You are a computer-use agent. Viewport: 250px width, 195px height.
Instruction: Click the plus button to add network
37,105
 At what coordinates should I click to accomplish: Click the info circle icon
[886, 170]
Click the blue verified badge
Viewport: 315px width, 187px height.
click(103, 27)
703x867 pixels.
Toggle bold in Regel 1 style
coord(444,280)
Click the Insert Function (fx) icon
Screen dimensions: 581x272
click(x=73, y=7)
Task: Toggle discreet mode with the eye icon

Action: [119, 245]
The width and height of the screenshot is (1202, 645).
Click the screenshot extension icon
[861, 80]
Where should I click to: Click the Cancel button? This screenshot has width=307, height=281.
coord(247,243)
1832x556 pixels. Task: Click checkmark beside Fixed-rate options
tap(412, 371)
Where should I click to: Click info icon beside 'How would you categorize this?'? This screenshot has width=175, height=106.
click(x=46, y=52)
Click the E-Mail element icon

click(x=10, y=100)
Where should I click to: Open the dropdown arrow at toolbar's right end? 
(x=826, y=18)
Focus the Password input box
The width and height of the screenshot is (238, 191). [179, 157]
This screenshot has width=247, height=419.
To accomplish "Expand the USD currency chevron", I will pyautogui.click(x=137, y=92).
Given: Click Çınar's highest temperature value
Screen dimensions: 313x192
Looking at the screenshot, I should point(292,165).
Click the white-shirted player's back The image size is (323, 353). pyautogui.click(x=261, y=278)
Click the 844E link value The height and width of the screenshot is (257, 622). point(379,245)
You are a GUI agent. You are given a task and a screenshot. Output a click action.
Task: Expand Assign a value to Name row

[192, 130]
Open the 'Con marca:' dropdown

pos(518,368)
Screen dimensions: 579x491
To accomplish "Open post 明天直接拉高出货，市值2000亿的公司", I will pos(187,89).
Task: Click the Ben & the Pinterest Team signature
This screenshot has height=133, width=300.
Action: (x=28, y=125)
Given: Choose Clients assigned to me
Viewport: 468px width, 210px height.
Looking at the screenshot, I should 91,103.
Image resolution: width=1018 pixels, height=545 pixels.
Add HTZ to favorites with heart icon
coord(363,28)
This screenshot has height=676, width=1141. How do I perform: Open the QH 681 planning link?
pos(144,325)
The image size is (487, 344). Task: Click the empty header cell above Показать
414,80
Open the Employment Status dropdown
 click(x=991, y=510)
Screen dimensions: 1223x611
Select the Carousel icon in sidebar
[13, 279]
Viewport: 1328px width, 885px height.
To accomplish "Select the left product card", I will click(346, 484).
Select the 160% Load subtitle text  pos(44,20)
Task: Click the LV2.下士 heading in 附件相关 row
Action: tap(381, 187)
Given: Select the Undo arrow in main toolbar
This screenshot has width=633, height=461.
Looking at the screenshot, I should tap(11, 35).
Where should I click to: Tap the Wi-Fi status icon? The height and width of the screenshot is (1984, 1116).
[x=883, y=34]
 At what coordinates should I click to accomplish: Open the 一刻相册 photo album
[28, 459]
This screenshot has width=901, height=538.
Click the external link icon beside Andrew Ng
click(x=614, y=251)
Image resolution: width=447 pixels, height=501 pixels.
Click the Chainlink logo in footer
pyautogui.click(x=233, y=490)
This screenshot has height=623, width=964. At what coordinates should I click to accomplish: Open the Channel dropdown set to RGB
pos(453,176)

[Task directions] With the line that has "Select the 160%" as the first and the line that has "This screenshot has width=901, height=538." as the last, repeat exactly that run of lines above and no more.

[Exercise response]
Select the 160% Load subtitle text  pos(44,20)
Task: Click the LV2.下士 heading in 附件相关 row
Action: tap(381, 187)
Given: Select the Undo arrow in main toolbar
This screenshot has width=633, height=461.
Looking at the screenshot, I should tap(11, 35).
Where should I click to: Tap the Wi-Fi status icon? The height and width of the screenshot is (1984, 1116).
[x=883, y=34]
 At what coordinates should I click to accomplish: Open the 一刻相册 photo album
[28, 459]
This screenshot has width=901, height=538.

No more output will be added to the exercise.